In civil litigation, there is a rule that where a party is compelled, pursuant to a rule or an order of the court, to disclose documents to another party which are not yet admitted into evidence, there is an implied undertaking on the party obtaining the documents not to, without leave of the Court, use them otherwise than for the purposes of the proceedings. This is known as the ‘Harman principle’ and has been accepted by the High Court in Hearne v Street (2008) 235 CLR 125. The principle applies where the documents are required to be disclosed by, for example, a direction that affidavits or witness statements be served on the other party before the hearing.
The applicants argued against provision of the expert reports to the objectors on the basis that:
- the expert reports were provided to the Council for the purpose of the parties to join issue and not generally for the purposes of the hearing,
- under the ‘Harman principle’ the Council was under an implied undertaking not to, without leave of the court, use the expert reports for any purpose other than for which they were given, and therefore could not provide them to objectors,
- leave should not be granted because access to expert reports by objectors could potentially lead to inefficiency or disruption at the hearing if objectors sought to respond inexpertly or to introduce, formally, or informally, expert evidence in reply.
Biscoe J indicated that due to the unique status of objectors in Class 1 appeals, there was a preliminary question of whether the Harman principle in fact applied to provision of expert reports to objectors in such proceedings .
He stated that in his view, a party is free to give copies of its own expert reports to whomever it wishes.
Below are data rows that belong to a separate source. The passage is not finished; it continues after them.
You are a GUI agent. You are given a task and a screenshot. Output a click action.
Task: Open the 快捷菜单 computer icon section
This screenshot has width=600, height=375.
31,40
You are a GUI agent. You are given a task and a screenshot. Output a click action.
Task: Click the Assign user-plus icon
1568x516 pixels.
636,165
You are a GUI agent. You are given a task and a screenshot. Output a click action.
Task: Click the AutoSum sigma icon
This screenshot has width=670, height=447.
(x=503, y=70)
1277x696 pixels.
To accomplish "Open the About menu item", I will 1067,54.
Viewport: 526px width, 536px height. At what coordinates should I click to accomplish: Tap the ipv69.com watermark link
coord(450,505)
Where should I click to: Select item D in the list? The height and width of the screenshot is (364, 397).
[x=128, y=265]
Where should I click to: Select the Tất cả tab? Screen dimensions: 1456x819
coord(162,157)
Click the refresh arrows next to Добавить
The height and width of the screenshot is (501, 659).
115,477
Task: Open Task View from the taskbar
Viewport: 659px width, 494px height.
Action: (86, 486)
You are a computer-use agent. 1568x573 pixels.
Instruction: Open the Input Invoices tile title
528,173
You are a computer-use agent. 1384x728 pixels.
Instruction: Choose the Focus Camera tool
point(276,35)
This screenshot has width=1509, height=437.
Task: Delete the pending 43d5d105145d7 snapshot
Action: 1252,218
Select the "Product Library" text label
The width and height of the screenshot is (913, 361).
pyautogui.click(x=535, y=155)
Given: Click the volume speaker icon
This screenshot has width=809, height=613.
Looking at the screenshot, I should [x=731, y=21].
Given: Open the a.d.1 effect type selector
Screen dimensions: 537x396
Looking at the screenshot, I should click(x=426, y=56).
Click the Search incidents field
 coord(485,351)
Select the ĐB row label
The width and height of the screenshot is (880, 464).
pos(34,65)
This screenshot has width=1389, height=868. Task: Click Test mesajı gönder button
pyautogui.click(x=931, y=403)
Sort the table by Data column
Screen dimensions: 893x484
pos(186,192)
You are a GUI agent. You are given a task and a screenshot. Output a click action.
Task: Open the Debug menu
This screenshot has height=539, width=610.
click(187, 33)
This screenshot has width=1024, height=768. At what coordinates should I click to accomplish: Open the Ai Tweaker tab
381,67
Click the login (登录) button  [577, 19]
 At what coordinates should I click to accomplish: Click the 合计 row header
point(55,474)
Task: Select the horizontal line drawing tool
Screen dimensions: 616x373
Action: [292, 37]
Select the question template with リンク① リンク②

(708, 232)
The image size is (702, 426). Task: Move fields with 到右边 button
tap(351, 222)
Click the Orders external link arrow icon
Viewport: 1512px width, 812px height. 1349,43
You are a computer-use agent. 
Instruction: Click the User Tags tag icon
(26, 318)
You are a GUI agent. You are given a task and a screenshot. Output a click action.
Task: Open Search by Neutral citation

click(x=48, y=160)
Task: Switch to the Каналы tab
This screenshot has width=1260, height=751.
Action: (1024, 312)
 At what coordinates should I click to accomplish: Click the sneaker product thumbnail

Due to the urgency of the matter, in this case, His Honour did not determine the question of whether the Harman principle applied to expert reports in Class 1, but proceeded on the basis that it did.
His Honour held that the proper interpretation of the implied undertaking which arises from application of the Harman principle, is that where documents are provided under a compulsive process of the Court, the undertaking is not to use the documents otherwise than for the purposes of the proceedings in relation to which the documents were produced, as opposed to some other proceedings or for a collateral purpose. He disagreed with the Applicant’s submissions that the documents could only be used for the particular purpose for which they were provided to the Council.
Biscoe J considered that, on the assumption that leave to provide the expert reports to the objectors was required, that leave should be granted because:
- it would provide opportunity for public involvement, in accordance with the objects of the Environmental Planning & Assessment Act 1979 (EPA Act, and
- the access by objectors to expert reports would likely improve the efficient conduct of the hearing because it could eliminate false issues and save time and would enhance the confidence of objectors in the transparency of the appeal process.
In making his decision His Honour referred to the ability of objectors to give evidence in Class 1 appeals, and the provisions of the Court’s Site Inspections Policy which deal with evidence by objectors, and the need for the council to ensure that they understand the proposal, including any amendments.
The outcome of this case does not mean that councils can automatically provide expert reports served by an applicant to objectors. The Court has not answered the question of whether leave is required before a council can do so.
However, given that the decision to grant leave was based on the status of objectors in Class 1 appeals and the objects of the EPA Act, rather than any particular circumstances of the case, the case sets a precedent for leave being granted to provide an applicant’s reports to objectors, if that leave is required and is sought.